The aim of the final chapter, Chapter 13, is to investigate which aspects of lexical
richness are more important for teacher judgements on foreign language proficiency.
The answer to this question is important since at least in a classroom setting the
construct of language proficiency is partially determined by the judgements of the
teachers. We assume that teachers focus more on lexical sophistication than on lexical
diversity because judgements based on the use of rare words allow economical
marking strategies. Four experienced teachers were asked to give an overall rating of
31 essays written by EFL learners.
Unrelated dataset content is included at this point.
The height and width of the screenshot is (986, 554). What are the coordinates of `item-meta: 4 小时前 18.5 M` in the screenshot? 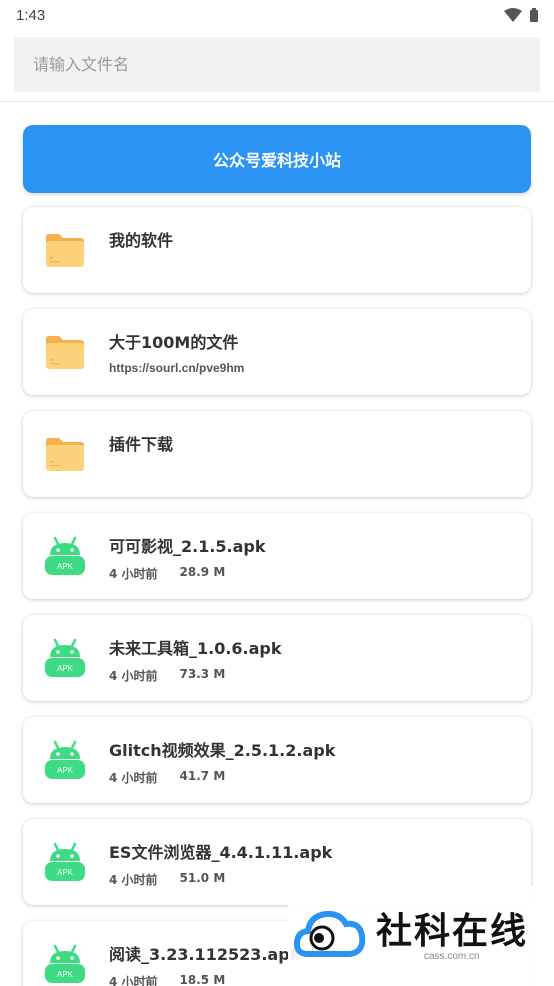 It's located at (167, 980).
They were also asked to judge various other
linguistic aspects of these essays, including the vocabulary range. There are high
inter-correlations between the ratings of the teachers as a group which is an indication
for reliable judgements overall. However, there are also high correlations between the
ratings that teachers give on the different linguistic qualities of individual essays. It
can be assumed that there are large halo effects and that in general teachers are mainly
focused on an overall, holistic rating. This is in line with earlier findings on the
assessment of oral interviews (Malvern and Richards, 2002). An obvious explanation
is that teachers have economical marking strategies where holistic ratings are more
efficient than more detailed judgements. The ratings of the teachers where then
correlated with scores of the essays obtained by different measures of lexical richness.
These are measures of lexical diversity (TTR, D and the Index of Guiraud) and
measures of lexical sophistication (Guiraud Advanced, P-Lex and the total number of
Advanced Types). The teacher ratings correlate highly with all measures of lexical
sophistication but only modestly and not significant with D. This is an indication that
lexical sophistication is indeed more important than lexical diversity for teacher
ratings. A further finding of this study is that the TTR is not a useful measure where
essays with different lengths are analyses. This is in line with the expectations. Quite
surprisingly the Index of Guiraud, which is only a simple mathematical
transformation of the TTR, seems to be a useful measure. As chapter 7 and 8 report
similar findings for the Index of Guiraud in other contexts we argue that this
relatively old index should not be discarded from our repertoire of lexical measures
for the time being and be included in future research designs.